START Listed entries
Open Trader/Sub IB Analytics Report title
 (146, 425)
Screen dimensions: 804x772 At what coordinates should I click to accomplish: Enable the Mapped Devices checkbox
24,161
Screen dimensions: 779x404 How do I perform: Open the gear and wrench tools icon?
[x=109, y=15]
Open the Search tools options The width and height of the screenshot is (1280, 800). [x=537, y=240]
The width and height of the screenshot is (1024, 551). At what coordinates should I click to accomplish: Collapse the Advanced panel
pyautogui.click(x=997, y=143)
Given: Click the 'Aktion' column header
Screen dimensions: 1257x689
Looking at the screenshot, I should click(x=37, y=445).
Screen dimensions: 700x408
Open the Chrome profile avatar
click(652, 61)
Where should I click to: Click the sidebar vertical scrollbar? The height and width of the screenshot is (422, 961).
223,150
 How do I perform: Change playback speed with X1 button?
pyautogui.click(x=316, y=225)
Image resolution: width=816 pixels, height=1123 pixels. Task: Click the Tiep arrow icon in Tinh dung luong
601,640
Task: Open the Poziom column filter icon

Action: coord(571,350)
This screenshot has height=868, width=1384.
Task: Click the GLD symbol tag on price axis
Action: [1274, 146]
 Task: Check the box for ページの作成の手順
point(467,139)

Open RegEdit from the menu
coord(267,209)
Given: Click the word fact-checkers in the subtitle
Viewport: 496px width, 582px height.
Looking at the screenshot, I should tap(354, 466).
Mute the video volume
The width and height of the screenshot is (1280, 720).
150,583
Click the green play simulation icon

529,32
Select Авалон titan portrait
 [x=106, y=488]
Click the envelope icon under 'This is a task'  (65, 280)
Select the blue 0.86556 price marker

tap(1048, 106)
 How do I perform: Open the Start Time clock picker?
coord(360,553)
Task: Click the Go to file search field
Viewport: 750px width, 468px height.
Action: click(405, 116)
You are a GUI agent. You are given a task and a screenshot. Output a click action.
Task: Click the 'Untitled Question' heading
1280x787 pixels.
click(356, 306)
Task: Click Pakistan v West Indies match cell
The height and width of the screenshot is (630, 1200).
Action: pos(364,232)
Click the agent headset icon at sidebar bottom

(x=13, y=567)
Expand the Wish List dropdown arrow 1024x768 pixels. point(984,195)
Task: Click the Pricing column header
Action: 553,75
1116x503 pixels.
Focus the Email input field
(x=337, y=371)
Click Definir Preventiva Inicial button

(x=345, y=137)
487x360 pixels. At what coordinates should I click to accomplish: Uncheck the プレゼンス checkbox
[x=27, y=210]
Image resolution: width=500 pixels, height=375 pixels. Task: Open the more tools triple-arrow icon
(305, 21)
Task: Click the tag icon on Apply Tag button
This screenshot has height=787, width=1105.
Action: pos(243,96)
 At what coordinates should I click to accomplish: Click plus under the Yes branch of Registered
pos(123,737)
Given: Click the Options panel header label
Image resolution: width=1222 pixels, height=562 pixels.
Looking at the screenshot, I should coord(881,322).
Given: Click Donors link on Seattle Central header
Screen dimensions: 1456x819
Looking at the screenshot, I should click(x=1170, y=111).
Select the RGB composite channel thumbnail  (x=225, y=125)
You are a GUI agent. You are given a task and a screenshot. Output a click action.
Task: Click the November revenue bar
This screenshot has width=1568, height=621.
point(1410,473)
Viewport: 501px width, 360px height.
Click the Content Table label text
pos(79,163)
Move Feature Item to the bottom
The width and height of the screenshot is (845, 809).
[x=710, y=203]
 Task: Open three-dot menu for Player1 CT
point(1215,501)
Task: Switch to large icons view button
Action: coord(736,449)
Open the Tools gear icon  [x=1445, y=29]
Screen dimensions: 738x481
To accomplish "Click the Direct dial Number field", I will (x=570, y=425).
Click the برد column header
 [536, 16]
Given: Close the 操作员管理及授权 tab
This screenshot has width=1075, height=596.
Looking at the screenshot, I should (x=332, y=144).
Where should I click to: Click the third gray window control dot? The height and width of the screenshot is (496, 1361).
END Listed entries
Everything from the line containing "Task: Click the November revenue bar" through the line containing "Given: Close the 操作员管理及授权 tab" in the material above should be retyped exactly, both ends included, and nothing more.

(Problem solution)
Task: Click the November revenue bar
This screenshot has width=1568, height=621.
point(1410,473)
Viewport: 501px width, 360px height.
Click the Content Table label text
pos(79,163)
Move Feature Item to the bottom
The width and height of the screenshot is (845, 809).
[x=710, y=203]
 Task: Open three-dot menu for Player1 CT
point(1215,501)
Task: Switch to large icons view button
Action: coord(736,449)
Open the Tools gear icon  [x=1445, y=29]
Screen dimensions: 738x481
To accomplish "Click the Direct dial Number field", I will (x=570, y=425).
Click the برد column header
 [536, 16]
Given: Close the 操作员管理及授权 tab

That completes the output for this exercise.